Esses grupos se digladiaram ao longo do ano em inúmeros temas, como liberdades individuais, o que seriam serviços essenciais, economia mais aberta ou fechada, credibilidade ou não na ciência, etc. E estamos todos aqui, ao final de 2020 e início de 2021, a maioria de nós esgotados com as novas realidades que tivemos que nos adaptar – o “novo normal” – e ainda querendo prevalecer sobre o que pensa diferente.
Supõe-se, como afirma Vasconcellos acima, que estas forças estão agindo aos pares. Todavia, já há algum tempo aprendi com o Dr. Carlos Hernandez que o binário é limitado e perverso e o trinitário é o que gera vida – é relacional! Há sempre um terceiro elemento no sistema!
O elemento que supera a tensão entre dois pólos é o NOVO que não se esgota em nenhum dos pólos, antes os inclui e ultrapassa: a manifestação da VIDA no RELACIONAL!
Os que se preocupam com a economia falam dela sempre da perspectiva do capital e do crescimento econômico, mas jamais cogitam que a solidariedade, a partilha e o não reter para si levariam a sociedade a um novo patamar de desenvolvimento – longe do modelo liberal estruturado sobre a ideologia do darwinismo social e a ética gersoniana da vantagem pessoal.
Os que se preocupam com a vida igualmente falam de forma autorreferenciada, não pensando que existem aqueles que não têm a opção de resguardar-se: afinal alguém está no campo produzindo alimentos, alguém está na indústria processando alimentos e outros itens essenciais, alguém está se movendo para conectar a produção com o consumo, etc. Sim, a vida de alguém sempre está em exposição e risco: e a esses, que opção de ‘isolamento social’ se lhes é dada? Será que em algum momento cogitamos consumir menos (de tudo)? Fazer jejuns prolongados e/ou outros autossacrifícios que ajudariam a reduzir ainda mais o risco para os que não têm a opção de não arriscar-se?
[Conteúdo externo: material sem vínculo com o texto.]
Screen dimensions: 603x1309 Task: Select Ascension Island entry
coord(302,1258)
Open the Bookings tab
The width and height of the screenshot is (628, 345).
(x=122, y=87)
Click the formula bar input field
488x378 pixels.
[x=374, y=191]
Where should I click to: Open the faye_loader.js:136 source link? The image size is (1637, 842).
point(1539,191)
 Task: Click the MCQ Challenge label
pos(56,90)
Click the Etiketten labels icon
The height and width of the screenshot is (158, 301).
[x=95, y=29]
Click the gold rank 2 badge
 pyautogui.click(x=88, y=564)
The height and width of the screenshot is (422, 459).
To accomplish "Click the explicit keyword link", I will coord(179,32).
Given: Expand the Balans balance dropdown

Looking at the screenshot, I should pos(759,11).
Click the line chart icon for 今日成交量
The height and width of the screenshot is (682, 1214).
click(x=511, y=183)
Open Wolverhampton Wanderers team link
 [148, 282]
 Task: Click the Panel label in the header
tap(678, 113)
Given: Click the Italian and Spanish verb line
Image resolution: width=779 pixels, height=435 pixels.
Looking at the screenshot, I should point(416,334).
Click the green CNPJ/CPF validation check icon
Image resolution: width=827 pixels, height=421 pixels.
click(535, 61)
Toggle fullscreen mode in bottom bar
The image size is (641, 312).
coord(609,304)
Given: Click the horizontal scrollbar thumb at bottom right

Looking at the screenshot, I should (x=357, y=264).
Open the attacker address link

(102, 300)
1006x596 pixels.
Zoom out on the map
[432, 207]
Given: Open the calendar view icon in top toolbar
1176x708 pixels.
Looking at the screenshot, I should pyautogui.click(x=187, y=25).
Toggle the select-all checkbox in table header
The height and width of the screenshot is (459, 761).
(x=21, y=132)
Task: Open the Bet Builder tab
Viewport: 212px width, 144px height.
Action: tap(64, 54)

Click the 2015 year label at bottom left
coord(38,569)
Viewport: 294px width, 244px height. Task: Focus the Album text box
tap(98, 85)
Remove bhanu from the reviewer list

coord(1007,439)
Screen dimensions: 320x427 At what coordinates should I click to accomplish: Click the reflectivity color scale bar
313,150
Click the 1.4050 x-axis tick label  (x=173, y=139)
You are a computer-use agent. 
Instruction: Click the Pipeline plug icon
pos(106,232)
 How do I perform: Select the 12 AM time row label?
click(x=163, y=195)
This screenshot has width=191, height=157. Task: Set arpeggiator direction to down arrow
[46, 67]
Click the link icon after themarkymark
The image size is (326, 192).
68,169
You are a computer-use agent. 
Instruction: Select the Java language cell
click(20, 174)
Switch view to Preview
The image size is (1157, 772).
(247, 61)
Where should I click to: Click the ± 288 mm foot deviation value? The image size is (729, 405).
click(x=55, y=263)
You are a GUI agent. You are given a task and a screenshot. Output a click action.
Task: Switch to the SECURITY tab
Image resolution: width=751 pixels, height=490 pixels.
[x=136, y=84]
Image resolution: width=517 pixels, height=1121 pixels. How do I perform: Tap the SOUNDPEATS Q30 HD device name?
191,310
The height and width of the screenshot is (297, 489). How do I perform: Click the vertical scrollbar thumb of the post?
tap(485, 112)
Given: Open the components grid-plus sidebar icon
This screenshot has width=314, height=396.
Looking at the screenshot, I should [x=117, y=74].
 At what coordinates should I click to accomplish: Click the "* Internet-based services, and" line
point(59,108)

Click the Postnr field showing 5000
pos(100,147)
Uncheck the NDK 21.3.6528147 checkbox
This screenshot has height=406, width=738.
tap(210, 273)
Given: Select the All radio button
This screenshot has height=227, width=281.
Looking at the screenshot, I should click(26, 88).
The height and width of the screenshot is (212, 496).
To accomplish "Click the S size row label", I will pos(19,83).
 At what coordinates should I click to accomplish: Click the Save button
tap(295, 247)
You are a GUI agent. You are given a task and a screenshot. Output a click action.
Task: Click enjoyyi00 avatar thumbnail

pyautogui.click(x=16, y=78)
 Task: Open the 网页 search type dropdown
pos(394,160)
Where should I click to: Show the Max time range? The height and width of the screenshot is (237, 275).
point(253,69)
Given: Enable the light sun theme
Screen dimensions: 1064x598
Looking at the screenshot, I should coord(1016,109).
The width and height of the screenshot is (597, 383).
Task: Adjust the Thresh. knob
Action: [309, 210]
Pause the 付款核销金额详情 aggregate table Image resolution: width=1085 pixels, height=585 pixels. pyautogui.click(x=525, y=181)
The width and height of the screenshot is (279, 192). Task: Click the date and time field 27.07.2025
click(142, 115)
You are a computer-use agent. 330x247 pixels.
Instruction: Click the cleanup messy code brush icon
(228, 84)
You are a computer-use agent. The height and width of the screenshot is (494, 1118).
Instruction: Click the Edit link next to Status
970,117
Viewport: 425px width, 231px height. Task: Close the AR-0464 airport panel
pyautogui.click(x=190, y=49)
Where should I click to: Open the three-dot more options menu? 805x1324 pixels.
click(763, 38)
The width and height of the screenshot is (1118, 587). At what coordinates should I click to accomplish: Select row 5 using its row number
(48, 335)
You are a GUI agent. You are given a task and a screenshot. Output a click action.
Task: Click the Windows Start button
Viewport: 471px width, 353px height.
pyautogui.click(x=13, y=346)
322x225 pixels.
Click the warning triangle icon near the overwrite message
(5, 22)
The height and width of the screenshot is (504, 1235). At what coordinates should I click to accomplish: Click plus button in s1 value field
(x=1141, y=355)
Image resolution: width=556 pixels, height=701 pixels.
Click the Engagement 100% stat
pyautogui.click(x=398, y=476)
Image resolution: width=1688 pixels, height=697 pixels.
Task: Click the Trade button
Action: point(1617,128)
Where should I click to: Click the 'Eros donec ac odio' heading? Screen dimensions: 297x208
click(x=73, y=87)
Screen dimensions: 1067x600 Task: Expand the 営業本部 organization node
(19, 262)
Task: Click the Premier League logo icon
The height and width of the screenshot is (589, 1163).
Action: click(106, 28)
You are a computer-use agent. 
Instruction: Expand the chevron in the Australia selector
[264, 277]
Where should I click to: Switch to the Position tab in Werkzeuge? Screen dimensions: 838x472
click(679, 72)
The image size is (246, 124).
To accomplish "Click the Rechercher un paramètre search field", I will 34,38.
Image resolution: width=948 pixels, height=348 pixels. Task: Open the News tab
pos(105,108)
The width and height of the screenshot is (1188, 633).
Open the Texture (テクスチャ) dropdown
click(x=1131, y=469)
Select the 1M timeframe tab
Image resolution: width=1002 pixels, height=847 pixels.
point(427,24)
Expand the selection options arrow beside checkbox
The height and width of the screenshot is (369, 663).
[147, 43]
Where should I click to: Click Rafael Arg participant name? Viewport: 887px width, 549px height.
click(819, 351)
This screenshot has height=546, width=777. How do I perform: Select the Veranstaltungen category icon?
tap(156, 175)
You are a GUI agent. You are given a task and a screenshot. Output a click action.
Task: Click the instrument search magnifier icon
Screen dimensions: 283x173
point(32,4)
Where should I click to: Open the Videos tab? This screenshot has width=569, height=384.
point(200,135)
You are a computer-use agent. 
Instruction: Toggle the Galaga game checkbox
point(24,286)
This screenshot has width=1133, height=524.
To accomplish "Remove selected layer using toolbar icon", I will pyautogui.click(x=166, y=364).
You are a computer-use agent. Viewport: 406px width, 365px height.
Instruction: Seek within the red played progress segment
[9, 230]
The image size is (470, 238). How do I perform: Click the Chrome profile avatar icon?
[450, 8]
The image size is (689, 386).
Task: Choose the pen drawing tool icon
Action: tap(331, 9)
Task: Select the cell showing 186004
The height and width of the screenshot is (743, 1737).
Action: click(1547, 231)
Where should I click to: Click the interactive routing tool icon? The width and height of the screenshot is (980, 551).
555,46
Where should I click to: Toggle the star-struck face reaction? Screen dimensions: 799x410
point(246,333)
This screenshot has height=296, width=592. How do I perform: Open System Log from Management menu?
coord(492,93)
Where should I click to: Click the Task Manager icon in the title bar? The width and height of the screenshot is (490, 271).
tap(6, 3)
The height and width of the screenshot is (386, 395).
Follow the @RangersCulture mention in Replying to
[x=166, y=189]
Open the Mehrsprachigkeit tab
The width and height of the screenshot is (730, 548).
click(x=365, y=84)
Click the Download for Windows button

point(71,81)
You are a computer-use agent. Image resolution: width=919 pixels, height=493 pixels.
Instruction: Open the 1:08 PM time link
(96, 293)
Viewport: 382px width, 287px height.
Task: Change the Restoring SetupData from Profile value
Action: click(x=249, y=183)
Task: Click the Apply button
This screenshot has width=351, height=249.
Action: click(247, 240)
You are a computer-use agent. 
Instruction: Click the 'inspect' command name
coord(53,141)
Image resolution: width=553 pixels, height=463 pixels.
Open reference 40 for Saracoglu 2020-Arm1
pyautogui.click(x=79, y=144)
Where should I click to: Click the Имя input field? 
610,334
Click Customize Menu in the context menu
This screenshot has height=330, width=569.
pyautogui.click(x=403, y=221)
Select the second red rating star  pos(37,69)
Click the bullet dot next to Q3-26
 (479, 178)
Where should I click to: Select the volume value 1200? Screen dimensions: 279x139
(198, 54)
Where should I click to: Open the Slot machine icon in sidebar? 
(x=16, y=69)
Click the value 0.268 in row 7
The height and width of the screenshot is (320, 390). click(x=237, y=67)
A via que elimina a polarização entre o econômico e a preservação individual passa pelo relacional, quando passo a pensar PRIORITARIAMENTE no OUTRO, com a disposição de sacrificar-me em prol do coletivo.
“Se alguém tiver recursos materiais e, vendo seu irmão em necessidade, não se compadecer dele, como pode permanecer nele o amor de Deus?” (1 João 3:17)4
• Carlos “Catito” Grzybowski é psicólogo e terapeuta familiar, coordenador de EIRENE do Brasil. É autor de Acontece nas Melhores Famílias, Como se Livrar de um Mau Casamento, Macho e Fêmea os Criou, Pais Santos, Filhos Nem Tanto, entre outros.
NOTAS
1. RAJAGOPALAN, Kanavillil (1999). Os caminhos da pragmática no Brasil, DELTA, vol. 15, nº especial, p. 323-338.
2. BATESON, Gregory (1987). Mente e natureza a unidade necessária, tradução de Claudia Gerpe. Rio de Janeiro: Francisco Alves.
3. VASCONCELLOS, Maria José Esteves de. Terapia familiar sistêmica: bases cibernéticas. Campinas: Editorial Psy, 1995, p. 39.
4 BÍBLIA. Português. Nova versão internacional. Traduzida pela Comissão de Tradução da Sociedade Bíblica Internacional. São Paulo: Editora Vida, 2000.